TASK INPUT
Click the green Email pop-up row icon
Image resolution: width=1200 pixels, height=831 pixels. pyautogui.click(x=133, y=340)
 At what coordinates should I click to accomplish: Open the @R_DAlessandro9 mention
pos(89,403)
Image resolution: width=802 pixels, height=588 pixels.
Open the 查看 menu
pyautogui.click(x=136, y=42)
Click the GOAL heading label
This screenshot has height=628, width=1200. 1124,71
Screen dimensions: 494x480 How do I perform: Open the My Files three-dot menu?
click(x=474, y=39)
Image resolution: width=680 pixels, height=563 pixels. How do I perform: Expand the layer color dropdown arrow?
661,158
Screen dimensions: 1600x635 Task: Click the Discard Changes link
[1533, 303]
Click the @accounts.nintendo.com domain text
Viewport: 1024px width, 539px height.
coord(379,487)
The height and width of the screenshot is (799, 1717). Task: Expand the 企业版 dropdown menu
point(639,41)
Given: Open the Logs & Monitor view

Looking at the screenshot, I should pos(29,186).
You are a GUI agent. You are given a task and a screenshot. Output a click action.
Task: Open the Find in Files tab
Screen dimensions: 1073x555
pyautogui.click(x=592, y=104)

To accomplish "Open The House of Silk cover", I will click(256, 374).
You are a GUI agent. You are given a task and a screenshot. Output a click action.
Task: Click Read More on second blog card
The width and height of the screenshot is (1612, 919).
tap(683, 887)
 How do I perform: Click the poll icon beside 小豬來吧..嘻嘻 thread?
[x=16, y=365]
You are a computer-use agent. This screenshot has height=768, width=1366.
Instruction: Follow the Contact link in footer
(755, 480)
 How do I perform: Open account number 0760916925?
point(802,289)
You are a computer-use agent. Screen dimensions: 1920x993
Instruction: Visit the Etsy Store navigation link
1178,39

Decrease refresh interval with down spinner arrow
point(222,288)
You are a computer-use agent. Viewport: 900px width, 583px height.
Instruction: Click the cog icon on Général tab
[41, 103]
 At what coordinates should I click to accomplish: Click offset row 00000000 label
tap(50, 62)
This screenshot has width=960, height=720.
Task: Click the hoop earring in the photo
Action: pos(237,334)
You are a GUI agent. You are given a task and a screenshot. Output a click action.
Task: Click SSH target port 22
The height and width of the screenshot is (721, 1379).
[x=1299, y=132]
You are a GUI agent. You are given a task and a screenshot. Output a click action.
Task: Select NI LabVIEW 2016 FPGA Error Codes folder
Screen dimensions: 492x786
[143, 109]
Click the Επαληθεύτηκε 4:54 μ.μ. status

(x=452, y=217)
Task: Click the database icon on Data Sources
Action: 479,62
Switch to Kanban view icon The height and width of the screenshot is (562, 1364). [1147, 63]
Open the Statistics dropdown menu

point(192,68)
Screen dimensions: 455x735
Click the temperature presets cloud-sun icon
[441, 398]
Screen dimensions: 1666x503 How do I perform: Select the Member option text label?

WHAT TO DO
Please return the data above in full, without altering a single line.

SOLUTION FOR THIS TASK
Click the green Email pop-up row icon
Image resolution: width=1200 pixels, height=831 pixels. pyautogui.click(x=133, y=340)
 At what coordinates should I click to accomplish: Open the @R_DAlessandro9 mention
pos(89,403)
Image resolution: width=802 pixels, height=588 pixels.
Open the 查看 menu
pyautogui.click(x=136, y=42)
Click the GOAL heading label
This screenshot has height=628, width=1200. 1124,71
Screen dimensions: 494x480 How do I perform: Open the My Files three-dot menu?
click(x=474, y=39)
Image resolution: width=680 pixels, height=563 pixels. How do I perform: Expand the layer color dropdown arrow?
661,158
Screen dimensions: 1600x635 Task: Click the Discard Changes link
[1533, 303]
Click the @accounts.nintendo.com domain text
Viewport: 1024px width, 539px height.
coord(379,487)
The height and width of the screenshot is (799, 1717). Task: Expand the 企业版 dropdown menu
point(639,41)
Given: Open the Logs & Monitor view

Looking at the screenshot, I should pos(29,186).
You are a GUI agent. You are given a task and a screenshot. Output a click action.
Task: Open the Find in Files tab
Screen dimensions: 1073x555
pyautogui.click(x=592, y=104)

To accomplish "Open The House of Silk cover", I will click(256, 374).
You are a GUI agent. You are given a task and a screenshot. Output a click action.
Task: Click Read More on second blog card
The width and height of the screenshot is (1612, 919).
tap(683, 887)
 How do I perform: Click the poll icon beside 小豬來吧..嘻嘻 thread?
[x=16, y=365]
You are a computer-use agent. This screenshot has height=768, width=1366.
Instruction: Follow the Contact link in footer
(755, 480)
 How do I perform: Open account number 0760916925?
point(802,289)
You are a computer-use agent. Screen dimensions: 1920x993
Instruction: Visit the Etsy Store navigation link
1178,39

Decrease refresh interval with down spinner arrow
point(222,288)
You are a computer-use agent. Viewport: 900px width, 583px height.
Instruction: Click the cog icon on Général tab
[41, 103]
 At what coordinates should I click to accomplish: Click offset row 00000000 label
tap(50, 62)
This screenshot has width=960, height=720.
Task: Click the hoop earring in the photo
Action: pos(237,334)
You are a GUI agent. You are given a task and a screenshot. Output a click action.
Task: Click SSH target port 22
The height and width of the screenshot is (721, 1379).
[x=1299, y=132]
You are a GUI agent. You are given a task and a screenshot. Output a click action.
Task: Select NI LabVIEW 2016 FPGA Error Codes folder
Screen dimensions: 492x786
[143, 109]
Click the Επαληθεύτηκε 4:54 μ.μ. status

(x=452, y=217)
Task: Click the database icon on Data Sources
Action: 479,62
Switch to Kanban view icon The height and width of the screenshot is (562, 1364). [1147, 63]
Open the Statistics dropdown menu

point(192,68)
Screen dimensions: 455x735
Click the temperature presets cloud-sun icon
[441, 398]
Screen dimensions: 1666x503 How do I perform: Select the Member option text label?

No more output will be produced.